3.3. Dietary Factors and Obesity

In Figure 2A, the research results showed no difference in the risk of OB between students who eat breakfast regularly every day and those who occasionally eat breakfast (p = 0.675). However, the OB rate of breakfast skippers was significantly higher than those of regular breakfast eaters (OR = 2.102, 95% CI: 1.087–4.065, p = 0.027). In multivariable-adjusted models, breakfast skippers still reported a higher risk of OB (Model 1: OR = 2.118, 95% CI: 1.084–4.137, p = 0.028; Model 2: OR = 2.073, 95% CI: 1.059–4.056, p = 0.033, respectively). In the analysis of the association between eating fried food and OB (Figure 2B), after adjusting for age, gender, area, and grade, eating fried foods at least once a day was considered a risk factor for OB (OR = 1.494, 95% CI: 1.050–2.125, p = 0.026). After continuing to adjust for sleep timing and exercise (OR = 1.516, 95% CI: 1.065–2.158, p = 0.021), the students who ate fried food at least once a day continued to have a higher risk of OB. Then, this study analyzed the frequency of eating vegetables (Figure 2C) and fresh fruits (Figure 2D) and the risk of OB and found no statistical significance in the risk of OB (p > 0.05). Finally, in the relationship between the frequency of consumption of sugary beverages and OB (Figure 2E), the results showed no statistically significant difference in the risk of OB between occasional drinkers and nondrinkers (p = 0.308). However, regular drinkers were at a higher risk of OB than nondrinkers (OR = 1.393, 95% CI: 1.030–1.884, p = 0.031), which remained statistically significant after adjusting for the variables (Model 1: OR = 1.513, 95% CI: 1.114–2.056, p = 0.008, Model 2: OR = 1.496, 95% CI: 1.101–2.034, p = 0.010, respectively).

4. Discussion

The World Health Organization has defined OW/OB as an epidemic [25]. Childhood and adolescence with OW/OB have become significant global public health problems [26]. Studies have predicted that the prevalence of OW/OB among children and adolescents in China could reach 31.8% by 2030, and the medical costs associated with OB could account for 22% of the total national medical expenditure [27]. This survey showed that the prevalence of OW and OB in Ningbo was 26.02%, higher than the 23.4% national detection rate in children and adolescents aged 7–18 years in 2019 [28]. This highlights the severity of childhood and adolescence with OW/OB in Ningbo, and more attention should be given to this issue.
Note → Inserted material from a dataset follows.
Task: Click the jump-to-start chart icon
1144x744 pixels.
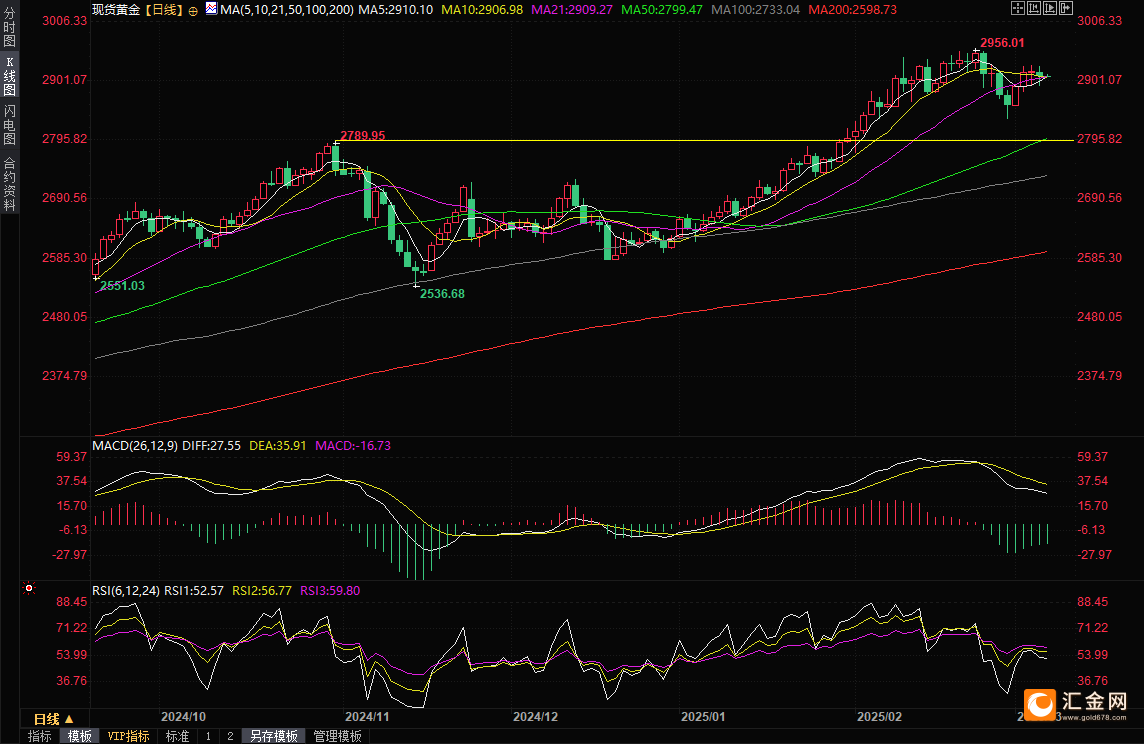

Researchers have indicated that environmental and socioeconomic factors play an essential role in the susceptibility and development of OW/OB [29,30]. Studies have found that socioeconomic development, represented by an increase in per capita gross domestic product and urbanization rates and a decrease in the Engel coefficient, is accompanied by improved stunting and wasting but a rapid increase in OW/OB [31,32,33,34]. As one of the leading cities in China, the economic growth of Ningbo has led to an increase in the residents’ household income, supporting the residents to spend more on the daily diet, thus expanding the diversity of the diet and resulting in increased consumption of high-energy foods [35]. Economic growth has provided a basis for the prevalence of OW/OB in children. However, unhealthy lifestyles, such as lack of physical activity [36], shortened sleep duration, and other factors [37,38], contribute more to childhood OW/OB. Our research was based on monitoring data from 2019 to 2020 during the coronavirus infection (COVID-19) pandemic. The higher rate of overweight and obesity compared with the national data for 2019 may also be due to the different living habits and nutritional status before and after COVID-19 [39]. Social distancing and online classes led to students staying home for a long time without going out. With the increase in time at home and screen time, dietary behaviors have also changed, increasing the intake of fast food, snacks, and high-calorie foods [40].

Our study also observed gender differences in the prevalence of OW/OB in students, with a higher proportion of boys with OW/OB than girls. According to Chen et al.’s research in Chongqing, China, the overweight and obesity rates of boys in children (aged 6–12 years) were higher than those of girls (15.97% vs. 10.51%, 12.33% vs. 4.53%, p < 0.001), which was consistent with our research [41]. The same results were also observed in studies in Suzhou and Shanghai, China [42,43]. This may be due to the differences in attitudes toward OW/OB in China [44]. Compared with boys, Chinese girls tend to pay more attention to their body shape, prefer slim and lean figures, and are more likely to control their weight [45]. Unlike girls, many parents consider heavier boys physically healthy and strong, leading to greater tolerance for OW/OB in boys. This may be one major reason for the difference in OW/OB rates between male and female students.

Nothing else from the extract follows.